Alfaces cultivadas com luz artificial: nos arredores das cidades japonesas, surgem as “fábricas de legumes” automatizadas para substituir um campo despovoado e atingido por repetidas catástrofes naturais.
Um edifício comum numa área industrial entre Quioto e Osaca, no oeste do Japão. Nada, externamente, sugere que nas instalações da empresa Spread cresçam cerca de 11 milhões de alfaces por ano — 30.000 por dia — com a atuação de apenas 25 funcionários.
Tudo acontece numa sala asséptica, cheia de prateleiras enormes e longas. Autómatos movem alface de um lugar para outro ao longo do dia.
À medida que crescem, elas são mudadas para lugares com as condições de luminosidade, temperatura e hidrometria adaptadas a esse estado de crescimento.
Como a Dinamarca, o Japão é pioneiro no desenvolvimento laborioso de “fábricas de vegetais com luz artificial” há décadas.
Gigantes como Panasonic, Toshiba, TDK ou Fujitsu aventuraram-se neste campo, com mais ou menos sucesso, transformando linhas de produção de semicondutores em “campos verticais” para os quais criaram luz, sensores e outras tecnologias adaptadas.
Sem perdas
A Spread, cuja casa-mãe era inicialmente uma empresa de logística de produtos frescos, é uma das poucas que conseguiram tornar o negócio lucrativo.
“No início, tivemos dificuldades em vender a alface, mas foi relativamente fácil criar uma imagem da marca para atrair clientes, pois podemos produzir qualidade pelo mesmo preço durante todo o ano”, explica Shinji Inada, chefe da empresa.
O segredo? “Temos poucas perdas”, explica, e os produtos, facilmente encontrados nos supermercados de Quioto e nos de Tóquio, são preservados por algum tempo. O ajuste desse sistema automatizado levou anos.
Noutra antiga fábrica da Spread em Quioto, que produz 21.000 pés de alface por dia, existem cerca de 50 trabalhadores que mudam as plantas de um lado para outro o tempo todo.
Inada admite que pensou na relevância ecológica antes de iniciar esta atividade, mas também havia outros motivos. “Com a falta de mão-de-obra, a baixa rendibilidade do setor agrícola e a queda na produção, senti que era necessário um novo sistema de produção”, explica.

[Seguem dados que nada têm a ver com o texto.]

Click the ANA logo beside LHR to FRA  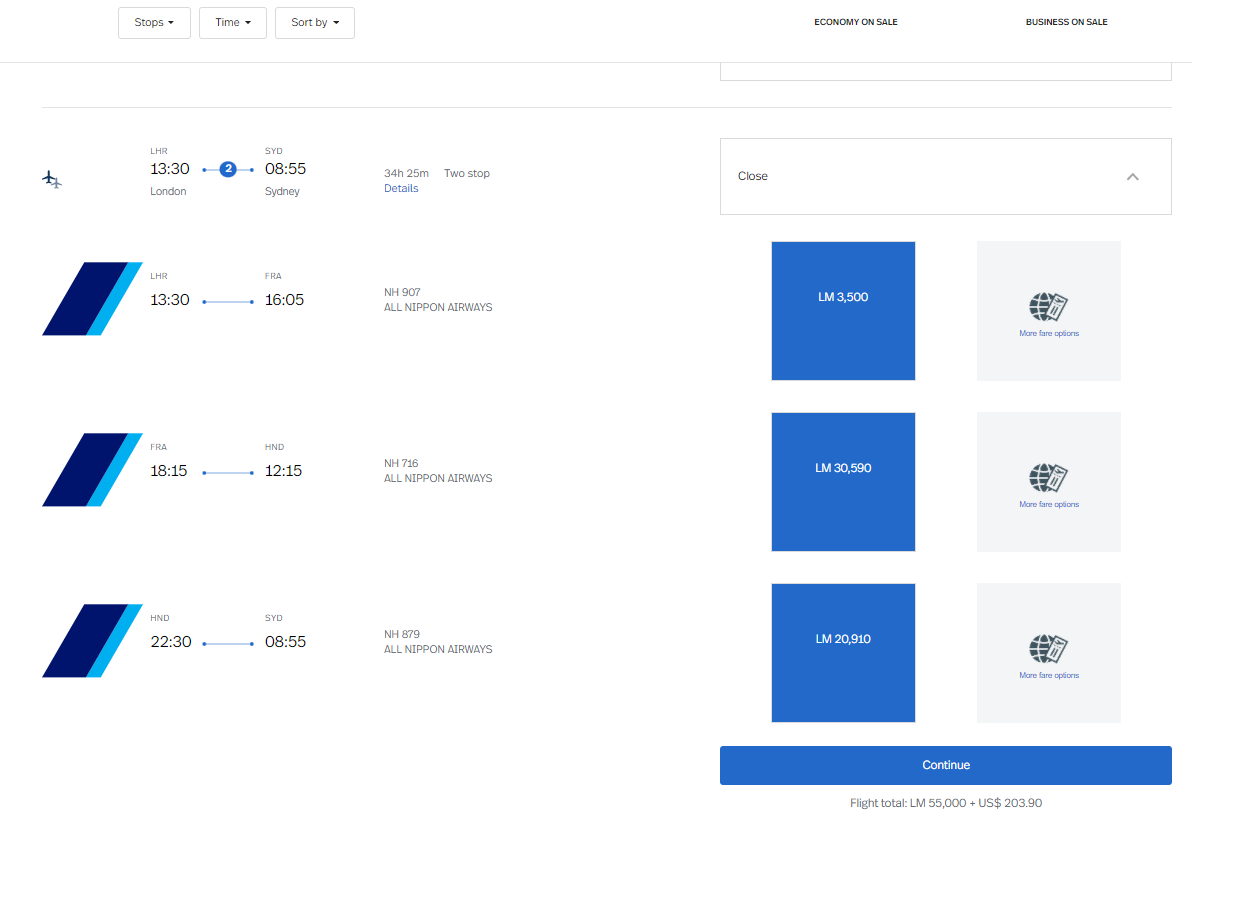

A idade média dos agricultores japoneses é de 67 anos. “É verdade que usamos mais energia em comparação com as culturas ao sol, mas, em troca, temos uma produtividade mais alta numa superfície semelhante”, afirma.
As estações do ano não contam: nos campos verticais a mesma espécie de alface é produzida oito vezes por ano. No que diz respeito à quantidade de água, 98% é reutilizada em circuito fechado e é mínimo em comparação com as culturas tradicionais.
“Com tudo isso, acho que contribuímos para a agricultura sustentável da nossa sociedade”, argumenta.
Morangos, tomates
A Spread começa a reproduzir o mesmo esquema em outras áreas no Japão para maximizar a produção para consumo local. Está a construir uma fábrica em Narita, perto de Tóquio, na província de Chiba, danificada este ano por dois poderosos tufões.
Outros locais estão em projeto. A exportação também está nos seus planos. “Pode-se exportar facilmente o nosso sistema de produção para um país de clima muito quente, ou frio, para cultivar alface”, completou.
Com a construção de uma fábrica de alface do mesmo tamanho (32.000 pés por dia) na província de Fukushima, a Mitsubishi Gas Chemical espera ingressar em breve neste setor chamado smart-agri, onde também são usados dispositivos de vigilância remota e drones.
De momento, o Japão tem cerca de 200 fábricas de alface com luz artificial, mas a maioria é pequena. Segundo a empresa de estudos especializados Innoplex, serão 400 em 2025.
As alfaces são fáceis de produzir em condições artificiais. Mas morangos, tomates e outros produtos podem ser cultivados da mesma maneira, com sistemas controlados por computador.